1 Security description
This section describes how tinc secures forwarded packets. The outgoing
packet begins with an 'salt' of 2 bytes containing a cryptographically
strong random value. It plays the role of an IV according to the manual
"2 bytes of salt (random data) are added in front of the actual VPN
packet, so that two VPN packets with (almost) the same content do not
seem to be the same for eavesdroppers." The forwarded packet is
appended. The couple salt and forwarded is padded to be 64bit aligned
(blowfish's block size). The whole (salt, forwarded packet and padding)
is encrypted with blowfish in CBC.
2 Vulnerabilities
This section explains how an attacker can modify packets (see section
2.1 <http://off.net/%7Ejme/tinc_secu.html#no_pkt_auth>) , replay them
(see section 2.3 <http://off.net/%7Ejme/tinc_secu.html#no_antireplay>),
learn pattern of the plain text (see section 2.2
<http://off.net/%7Ejme/tinc_secu.html#insecure_iv>).
2.1 No packet authentication
The aim of encryption is to make the data unreadable for anybody who
doesn't know the key. It doesn't prevent an attacker from modifying the
data. People assume that an attacker won't do it because the attacker
wouldn't be able to choose the resulting clear text. But this section
shows that the attacker can choose the resulting clear text to some
extends and that modifying the cypher text data may be interesting even
if the attacker ignores the result.
2.1.1 To insert random data
If the attacker modifies the cipher text without choosing the resulting
clear text, it will likely produce random data. The legitimate user
won't detect the modification and will use them as if they were valid.
As they likely appears random, it will result of a Denial of Service
(aka DoS).
2.1.2 To insert chosen data
The encryption mode is CBC[oST81
<http://off.net/%7Ejme/tinc_secu.html#fips74>,sec 5.3]. CBC allows
cut/past attacks i.e. the attacker can cut encrypted data from one part
of a packet and paste them in another location. As both data sections
have been encrypted by the same key, the clear text won't be completely
random data.

......

GIVEN TASK A =
According to the tinc security text, why are 2 bytes of salt placed in front of each VPN packet?
GIVEN TASK B =
In the tinc security text, what alignment is the salt and forwarded packet padded to?
GIVEN TASK C =
Reproduce word for word the passage of the tinc security text starting at "2.1 No packet" and ending at "ignores the result.".
The records that come next are separate material and are unrelated to the tinc security text.

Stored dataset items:
......

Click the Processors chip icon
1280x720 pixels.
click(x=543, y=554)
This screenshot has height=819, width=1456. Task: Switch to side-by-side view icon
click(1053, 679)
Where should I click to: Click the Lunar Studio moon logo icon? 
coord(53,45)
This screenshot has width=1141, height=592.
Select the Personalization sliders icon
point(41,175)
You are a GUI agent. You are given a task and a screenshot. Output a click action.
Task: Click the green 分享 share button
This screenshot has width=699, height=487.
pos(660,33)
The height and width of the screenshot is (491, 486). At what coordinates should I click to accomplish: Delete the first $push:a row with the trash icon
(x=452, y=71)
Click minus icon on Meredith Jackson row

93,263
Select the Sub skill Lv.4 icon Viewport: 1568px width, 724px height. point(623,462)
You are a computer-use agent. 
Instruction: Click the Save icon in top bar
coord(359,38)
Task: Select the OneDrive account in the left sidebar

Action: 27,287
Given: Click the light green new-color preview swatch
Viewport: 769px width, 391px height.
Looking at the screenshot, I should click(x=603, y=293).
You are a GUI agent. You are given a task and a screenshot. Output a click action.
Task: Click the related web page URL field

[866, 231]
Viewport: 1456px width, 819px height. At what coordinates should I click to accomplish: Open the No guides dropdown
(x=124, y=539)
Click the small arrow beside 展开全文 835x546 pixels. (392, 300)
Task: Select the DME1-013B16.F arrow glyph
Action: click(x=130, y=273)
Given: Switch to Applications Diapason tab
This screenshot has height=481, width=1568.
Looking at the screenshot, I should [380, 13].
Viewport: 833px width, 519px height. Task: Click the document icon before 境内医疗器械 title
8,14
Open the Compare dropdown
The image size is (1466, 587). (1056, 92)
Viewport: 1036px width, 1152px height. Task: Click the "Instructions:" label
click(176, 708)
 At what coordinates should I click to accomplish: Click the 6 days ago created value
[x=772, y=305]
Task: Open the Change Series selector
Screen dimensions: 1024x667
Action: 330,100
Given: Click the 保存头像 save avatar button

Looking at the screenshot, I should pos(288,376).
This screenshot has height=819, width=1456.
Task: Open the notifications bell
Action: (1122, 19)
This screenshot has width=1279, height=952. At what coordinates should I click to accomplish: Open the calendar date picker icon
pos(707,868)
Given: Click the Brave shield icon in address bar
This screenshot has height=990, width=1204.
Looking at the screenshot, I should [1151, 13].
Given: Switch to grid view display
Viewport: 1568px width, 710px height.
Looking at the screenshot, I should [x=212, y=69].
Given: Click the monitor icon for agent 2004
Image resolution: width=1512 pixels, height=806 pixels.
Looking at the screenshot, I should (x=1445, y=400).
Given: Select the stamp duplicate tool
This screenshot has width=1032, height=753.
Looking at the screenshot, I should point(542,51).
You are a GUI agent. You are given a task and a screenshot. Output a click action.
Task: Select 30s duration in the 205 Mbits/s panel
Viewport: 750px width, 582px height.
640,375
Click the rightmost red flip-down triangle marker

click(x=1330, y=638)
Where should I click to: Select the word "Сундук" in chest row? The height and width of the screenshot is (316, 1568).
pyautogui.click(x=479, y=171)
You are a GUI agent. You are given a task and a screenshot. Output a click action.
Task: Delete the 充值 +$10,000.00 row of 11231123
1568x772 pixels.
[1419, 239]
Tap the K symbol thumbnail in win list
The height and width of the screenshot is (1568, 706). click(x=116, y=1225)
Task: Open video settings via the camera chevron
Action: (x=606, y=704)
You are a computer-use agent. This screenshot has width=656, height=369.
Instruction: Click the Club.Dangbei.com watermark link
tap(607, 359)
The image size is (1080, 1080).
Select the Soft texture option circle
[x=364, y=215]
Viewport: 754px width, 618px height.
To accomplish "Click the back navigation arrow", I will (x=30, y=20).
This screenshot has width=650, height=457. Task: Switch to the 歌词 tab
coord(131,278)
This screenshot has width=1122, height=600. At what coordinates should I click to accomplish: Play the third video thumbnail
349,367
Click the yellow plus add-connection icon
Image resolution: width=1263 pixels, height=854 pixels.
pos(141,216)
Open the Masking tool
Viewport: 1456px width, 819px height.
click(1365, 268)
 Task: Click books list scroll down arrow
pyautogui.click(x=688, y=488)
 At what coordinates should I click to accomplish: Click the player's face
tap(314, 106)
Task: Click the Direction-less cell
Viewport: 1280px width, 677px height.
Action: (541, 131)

......

SOLUTION A =
The salt is random data added so that two VPN packets with the same or almost the same content do not look the same to eavesdroppers. In this role it works like an IV.

SOLUTION B =
It is padded to be 64-bit aligned, which is Blowfish's block size.

SOLUTION C =
2.1 No packet authentication
The aim of encryption is to make the data unreadable for anybody who
doesn't know the key. It doesn't prevent an attacker from modifying the
data. People assume that an attacker won't do it because the attacker
wouldn't be able to choose the resulting clear text. But this section
shows that the attacker can choose the resulting clear text to some
extends and that modifying the cypher text data may be interesting even
if the attacker ignores the result.